For high-school seniors all across the nation, it will soon be time to start applying for colleges. The college application process can be overwhelming, especially with heightened competition and increased pressure on students to gain acceptance into the top universities. It is easy for students to focus purely on the end goal of receiving an acceptance letter, but the college application process is a journey filled with many decisions and obstacles. My experience applying for college had its share of successes and regrets — lessons I hope might help others through this trying time.
Deadlines for most applications lurk around December and January, so it is important to start thinking about college before your senior year. Ask yourself basic questions such as, “Do I want to attend college away from home,” or, “Would I rather attend a large university or liberal arts college?”
Starting the actual application process as soon as you can is a great idea. The Common Application, which is used by many universities, as well as supplemental material specific to individual colleges are often released during the summer before your senior year. Start working on these applications early! I began working on my applications in August, a decision I am glad I made. The earlier you start, the more time you will have to polish your essays and check your personal information.
Do your research
For a first-time college applicant, the process itself can be confusing. Some high schools offer free discussion panels and tutorials for parents and students who might not know where to start. Take advantage of this help, but do your own research. My family and I sat down and discussed the process many times, talking to relatives and friends who completed the process already, doing our own individual research, and reading college forums.
Additionally, there are also early application processes available for students who want a faster decision. These are early action and early decision, depending on the college. Each has restrictions and requirements, which vary from school to school. Early application can be beneficial for those who are set on a particular college. By applying early, you might have a better chance of being accepted.
Have a game plan
Once you have completed your research and have compiled a list of colleges you wish to apply to, you need to get organizes. If you are planning on applying to multiple colleges, deadlines and various supplements can become jumbled. Deadlines for applications may overlap or be only a few days apart. To avoid missing a deadline (which unfortunately happens to far too many applicants), utilize checklists and schedules to keep track of all impending due dates. When I was applying for college, I created an spreadsheet that kept track of all of the colleges I was applying to, the required material, and deadlines, as well as my progress with each application. This strategy helped me manage my time and prioritize which application I needed to work on first.
Learn to sell yourself
Unfortunately, the college application process is not solely a merit-based system. Private universities want the best students, but they also look for applicants who can make unique contributions to their school. Hence, you need to sell whatever sets you apart from others. To decide how I wanted to present myself, I evaluated my talents and the activities I participated in, looking for passion and continuity. In the end, I presented myself as a writer, based on my experience as a columnist for this magazine and my success in writing contests.
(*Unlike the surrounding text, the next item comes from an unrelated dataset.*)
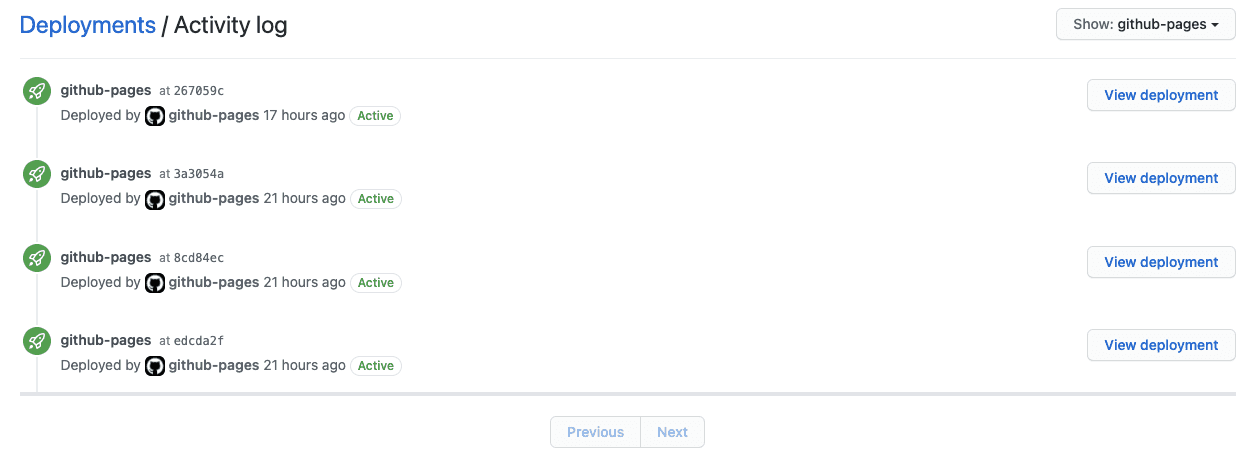Viewport: 1257px width, 459px height.
Task: View deployment for commit edcda2f
Action: (x=1161, y=345)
Bear in mind, selling yourself to colleges doesn’t always entail emphasizing a talent or skill, as colleges and universities often look for cultural and economic diversity. At times, colleges may choose students based on socioeconomic class, first-generation college students, minorities, and students whose parents have attended the same school. Explore these options and use them to your advantage.
Do not lose sight of high school
One of the most common mistakes I have seen my peers make is overinvesting their time in the college application process. Remember that, while getting into college is your goal, your job is still a high-school student. Make sure that you continue to learn and put effort into your high-school classes. The knowledge you accumulate now will be a foundation for college.
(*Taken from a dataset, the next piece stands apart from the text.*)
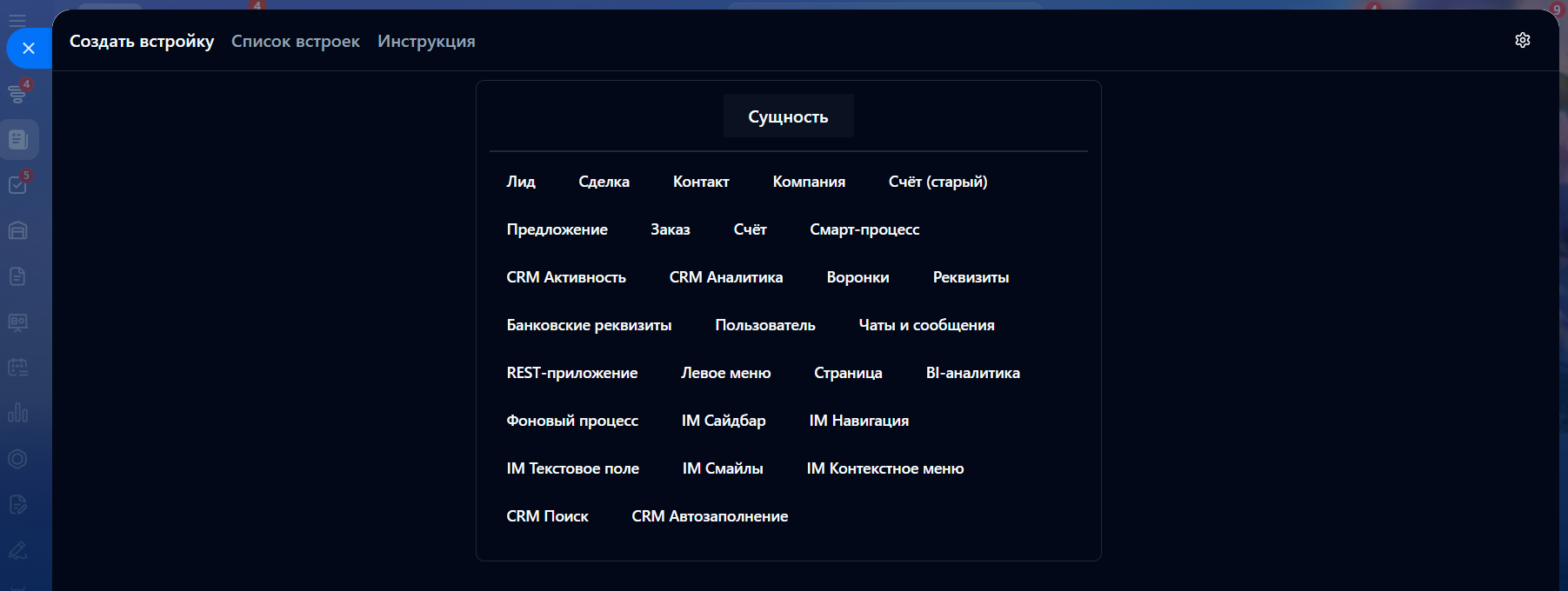Pick the CRM Аналитика entity

tap(726, 277)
Even after the acceptance letter arrives, do not lose sight of high school. The term “second term senior” is notorious, referring to students who have been admitted into college and do the bare minimum to complete high school. It is foolish to stop caring about school, in general, but senior grades can be important if you eventually chose to transfer to another college. So do not let your grades slide.
It is hard to believe that almost two years ago, I was in the same boat as high-school seniors are today. The experience applying for college was an eye-opener. My journey helped me discover my strengths, achievements, and passions, as well as my weaknesses and faults. In the end, I came out knowing not only what college I would be attending in the fall, but also more about the person that I was.
Aglaia Ho is a rising sophomore at Williams College and a native New Yorker.